**Exercise:** The entries below must be retyped in full. Keep every word the same.

[Data records]
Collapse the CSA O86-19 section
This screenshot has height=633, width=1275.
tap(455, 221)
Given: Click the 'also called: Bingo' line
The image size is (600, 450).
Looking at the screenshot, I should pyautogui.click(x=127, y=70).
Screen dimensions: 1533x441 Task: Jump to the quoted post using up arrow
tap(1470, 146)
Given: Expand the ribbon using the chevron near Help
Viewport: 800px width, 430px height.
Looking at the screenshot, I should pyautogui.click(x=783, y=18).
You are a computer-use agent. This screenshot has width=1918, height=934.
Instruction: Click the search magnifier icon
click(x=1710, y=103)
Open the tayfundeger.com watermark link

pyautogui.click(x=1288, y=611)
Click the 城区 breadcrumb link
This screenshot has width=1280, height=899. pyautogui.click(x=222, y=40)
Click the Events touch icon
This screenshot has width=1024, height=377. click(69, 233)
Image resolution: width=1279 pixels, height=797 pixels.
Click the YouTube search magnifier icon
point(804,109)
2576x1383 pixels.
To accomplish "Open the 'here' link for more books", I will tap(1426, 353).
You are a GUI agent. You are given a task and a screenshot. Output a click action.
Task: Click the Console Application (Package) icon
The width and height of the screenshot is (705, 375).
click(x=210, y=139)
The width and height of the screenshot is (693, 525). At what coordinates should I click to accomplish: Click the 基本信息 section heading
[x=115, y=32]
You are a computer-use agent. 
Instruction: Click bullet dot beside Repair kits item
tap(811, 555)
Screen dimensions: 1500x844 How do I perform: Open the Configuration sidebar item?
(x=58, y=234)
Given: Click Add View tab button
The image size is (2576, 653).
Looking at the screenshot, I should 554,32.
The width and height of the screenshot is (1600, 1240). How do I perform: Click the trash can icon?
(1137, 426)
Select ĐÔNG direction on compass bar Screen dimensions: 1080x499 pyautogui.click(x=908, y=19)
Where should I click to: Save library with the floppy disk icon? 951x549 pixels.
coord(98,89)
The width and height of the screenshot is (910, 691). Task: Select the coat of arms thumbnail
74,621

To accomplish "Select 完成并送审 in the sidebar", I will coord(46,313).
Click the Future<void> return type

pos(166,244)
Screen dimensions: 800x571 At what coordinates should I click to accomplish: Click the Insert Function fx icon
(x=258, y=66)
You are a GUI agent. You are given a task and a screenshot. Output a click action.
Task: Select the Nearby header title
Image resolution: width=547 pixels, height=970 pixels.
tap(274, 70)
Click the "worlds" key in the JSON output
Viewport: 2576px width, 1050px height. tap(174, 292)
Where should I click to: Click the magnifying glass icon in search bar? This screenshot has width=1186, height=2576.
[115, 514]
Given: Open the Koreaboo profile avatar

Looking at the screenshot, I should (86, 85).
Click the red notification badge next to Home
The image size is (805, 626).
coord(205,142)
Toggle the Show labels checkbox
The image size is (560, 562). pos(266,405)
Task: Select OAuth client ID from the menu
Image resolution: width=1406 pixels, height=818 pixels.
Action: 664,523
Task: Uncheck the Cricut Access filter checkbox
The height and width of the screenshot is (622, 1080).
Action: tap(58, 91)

**Response to the task:**
Collapse the CSA O86-19 section
This screenshot has height=633, width=1275.
tap(455, 221)
Given: Click the 'also called: Bingo' line
The image size is (600, 450).
Looking at the screenshot, I should pyautogui.click(x=127, y=70).
Screen dimensions: 1533x441 Task: Jump to the quoted post using up arrow
tap(1470, 146)
Given: Expand the ribbon using the chevron near Help
Viewport: 800px width, 430px height.
Looking at the screenshot, I should pyautogui.click(x=783, y=18).
You are a computer-use agent. This screenshot has width=1918, height=934.
Instruction: Click the search magnifier icon
click(x=1710, y=103)
Open the tayfundeger.com watermark link

pyautogui.click(x=1288, y=611)
Click the 城区 breadcrumb link
This screenshot has width=1280, height=899. pyautogui.click(x=222, y=40)
Click the Events touch icon
This screenshot has width=1024, height=377. click(69, 233)
Image resolution: width=1279 pixels, height=797 pixels.
Click the YouTube search magnifier icon
point(804,109)
2576x1383 pixels.
To accomplish "Open the 'here' link for more books", I will tap(1426, 353).
You are a GUI agent. You are given a task and a screenshot. Output a click action.
Task: Click the Console Application (Package) icon
The width and height of the screenshot is (705, 375).
click(x=210, y=139)
The width and height of the screenshot is (693, 525). At what coordinates should I click to accomplish: Click the 基本信息 section heading
[x=115, y=32]
You are a computer-use agent. 
Instruction: Click bullet dot beside Repair kits item
tap(811, 555)
Screen dimensions: 1500x844 How do I perform: Open the Configuration sidebar item?
(x=58, y=234)
Given: Click Add View tab button
The image size is (2576, 653).
Looking at the screenshot, I should 554,32.
The width and height of the screenshot is (1600, 1240). How do I perform: Click the trash can icon?
(1137, 426)
Select ĐÔNG direction on compass bar Screen dimensions: 1080x499 pyautogui.click(x=908, y=19)
Where should I click to: Save library with the floppy disk icon? 951x549 pixels.
coord(98,89)
The width and height of the screenshot is (910, 691). Task: Select the coat of arms thumbnail
74,621

To accomplish "Select 完成并送审 in the sidebar", I will coord(46,313).
Click the Future<void> return type

pos(166,244)
Screen dimensions: 800x571 At what coordinates should I click to accomplish: Click the Insert Function fx icon
(x=258, y=66)
You are a GUI agent. You are given a task and a screenshot. Output a click action.
Task: Select the Nearby header title
Image resolution: width=547 pixels, height=970 pixels.
tap(274, 70)
Click the "worlds" key in the JSON output
Viewport: 2576px width, 1050px height. tap(174, 292)
Where should I click to: Click the magnifying glass icon in search bar? This screenshot has width=1186, height=2576.
[115, 514]
Given: Open the Koreaboo profile avatar

Looking at the screenshot, I should (86, 85).
Click the red notification badge next to Home
The image size is (805, 626).
coord(205,142)
Toggle the Show labels checkbox
The image size is (560, 562). pos(266,405)
Task: Select OAuth client ID from the menu
Image resolution: width=1406 pixels, height=818 pixels.
Action: 664,523
Task: Uncheck the Cricut Access filter checkbox
The height and width of the screenshot is (622, 1080).
Action: tap(58, 91)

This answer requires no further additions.